From rare disease identification to treatment adoption and disparities in care, our ISPOR research highlights how de-identified patient-level data and HEOR-focused analytics can support more timely, rigorous evidence generation.

At ISPOR, the value of real-world evidence lies in its ability to make complex healthcare questions more measurable, more transparent, and more actionable for decision-makers across Life Sciences, payer, and policy settings. Komodo Health’s contributions this year reflect that focus: using de-identified, research-grade patient journey data and analytics tools built for HEOR to examine treatment uptake, coding and identification challenges, disparities in care, and the economic burden of disease.

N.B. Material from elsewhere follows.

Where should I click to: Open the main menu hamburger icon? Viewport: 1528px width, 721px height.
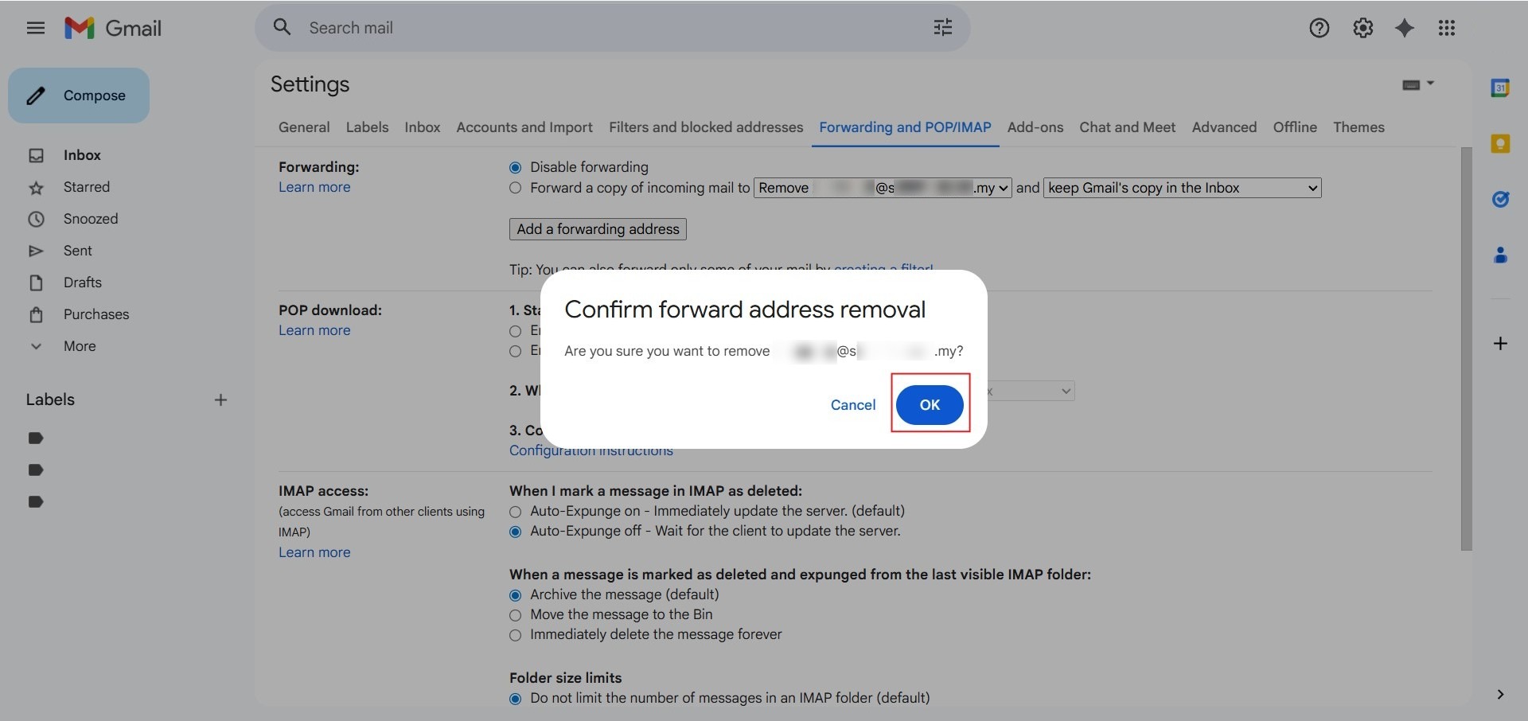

Together, our research shows how data and purpose-built analytics can help researchers move from observation to evidence on questions that matter for access, equity, utilization, and outcomes. Here are some highlights: 

ISPOR Research Highlights

  • Residual Risk in ASCVD: Among patients with ASCVD, this study examines lipid-lowering therapy use in relation to triglyceride levels in a real-world setting, offering a closer look at treatment patterns and persistent residual risk in a high-priority cardiovascular population.
  • Finding Rare Disease Patients: Accurate patient identification remains one of the biggest barriers in rare disease research, especially when new ICD-10-CM codes have only recently become available. By focusing on claims-based identification in that setting, this research highlights how coding advances can expand opportunities for epidemiology, burden-of-illness, and outcomes research when paired with rigorous methodology.
  • Angelman Across the Lifespan: Healthcare utilization and costs among people living with Angelman syndrome are examined across age groups in the United States, helping build a clearer picture of how burden changes across the lifespan. That kind of longitudinal perspective is especially valuable for health economic modeling, care planning, and policy discussions in rare disease.
  • Equity in Migraine Prevention: Racial and ethnic differences in adoption of novel CGRP therapies for migraine prevention were assessed in a retrospective cohort study using the Komodo Research Dataset, with a focus on whether therapeutic innovation is reaching patients equitably in practice. For the ISPOR audience, that makes the research particularly relevant to ongoing conversations around access, equity, and variation in real-world care.
  • Defining Diabetes Cohorts: Distinguishing type 1 from type 2 diabetes among new users of antidiabetic therapies is a foundational methodological issue, and this research examines how ICD-10-CM codes perform in making that distinction. The study underscores how credible HEOR and RWE depend on precise cohort definition and strong research design from the start.
  • Tracking Biosimilar Adoption: Adoption patterns for insulin glargine biosimilars in the United States from 2021 to 2025 offer a real-world view into how uptake is unfolding in a clinically and economically important market. That makes the research highly relevant for stakeholders tracking market change, access dynamics, and the pace of lower-cost therapeutic transition.

In total, 34 research posters presented at ISPOR 2026 were powered by Komodo Health data.

Taken together, these studies reflect the breadth of questions that Komodo’s real-world evidence can help answer, from methodological rigor in patient identification to equity in treatment access, burden across the lifespan, and uptake of emerging or lower-cost therapies.